開拓使時代から札幌は北海道開拓の中心地として位置付けられていたが、札幌自体も開拓地であった。そのため開拓使の事業予算などの縮小や拡大により、札幌に落ちる金の多少により景気が左右した。その不景気の時代には、明治六、七年のように札幌での貧窮者は官の保護がないと生活できなかった。市街でも出奔人が多数出て経済活動もできなかった。しかしその様相も前述のような構想のようなものをふまえて二十年代には変化していった。
まず二十年代前半に札幌周辺の原野排水設備を設置し入植が進められたのに加え、石狩原野の植民地選定が行われ、石狩平野北部から上川盆地にかけて村が設置された。そのため開拓使時代の札幌周辺だけが開拓地であった時代とは様相を異にしてきた。札幌は奥地の開拓地へ向かう人びとの移動の中継地となった。これは全道への移住者に占める札幌への移住者の比率が、二十年代前半期の六~九パーセント台から後半期の二~三パーセント台への低下に示される(北海道庁統計綜覧)。

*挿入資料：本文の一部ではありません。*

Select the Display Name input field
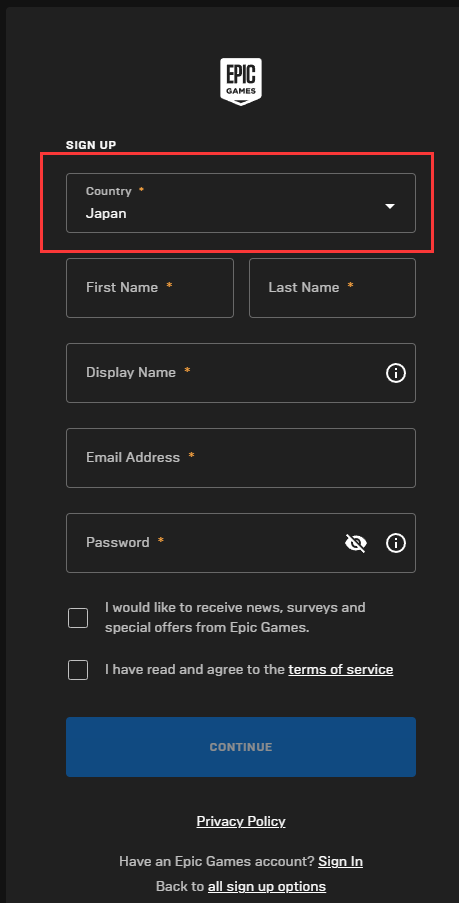The image size is (459, 903). click(241, 373)
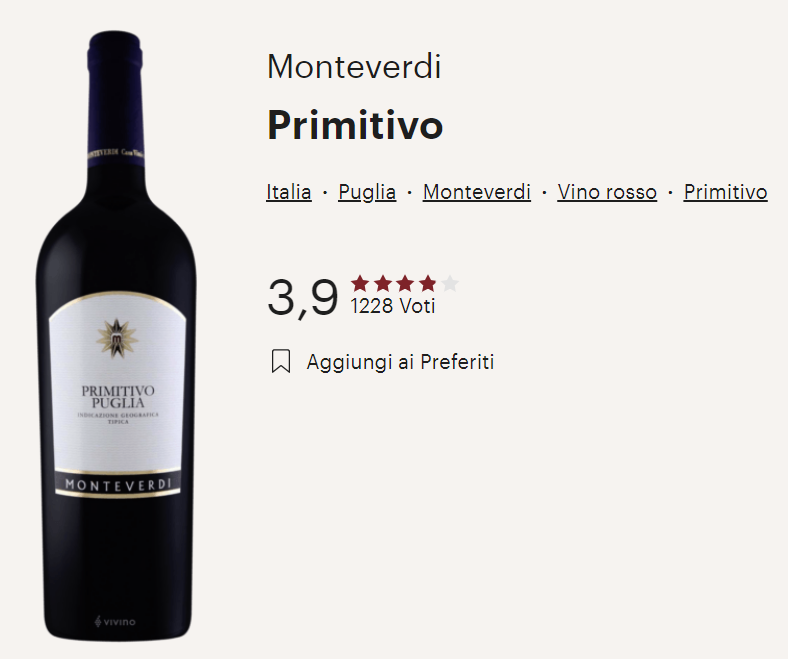The height and width of the screenshot is (659, 788).
Task: Open the Italia country link
Action: click(x=288, y=192)

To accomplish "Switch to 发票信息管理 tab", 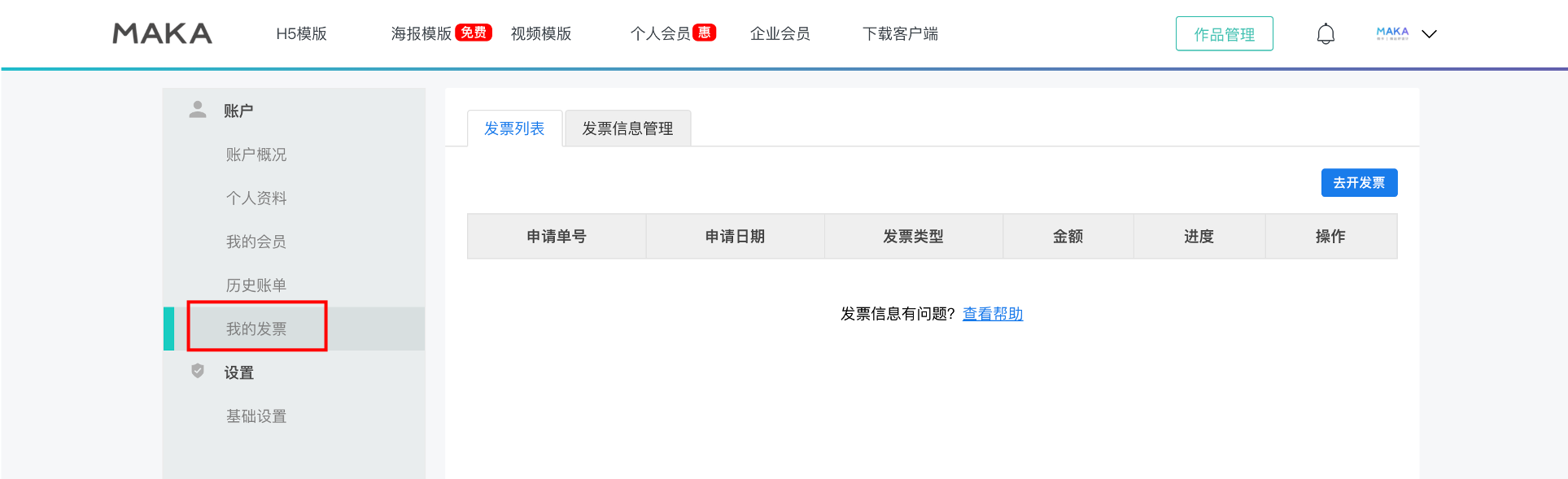I will click(627, 128).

また正確な数字としては把握できないが、新聞記事などによると冬場には漁場からの労働者が札幌に流入し、それにともなって私娼が多くなるといわれている。また二十年代には豊平川の豊平橋近辺に「非人窟」(北海道毎日新聞)が形成されていた。これらのことから、庶民は札幌に居ればなんとか生活できるという意識を持つほど札幌の経済が進んでいたことを示していると考えられる。
また前述したように、二十年代には下水や屎尿処理など劣悪な生活環境への批判や、薄野遊廓、狸小路など都市景観に関して醜景を排除しようという動きなど、市民たちが自分の住んでいる札幌の生活環境を改善しようという意識を持っていると判断できる。このことも札幌が開拓地から質的に変化したことを示唆している。
以上のようなことから、二十年代後半に札幌は開拓地という移動を常とする生活空間から、経済活動に基づく定住を常とする生活空間に変化したといってよいであろう。もしそうならばそれは、札幌が開拓地から都市へ成長したということである。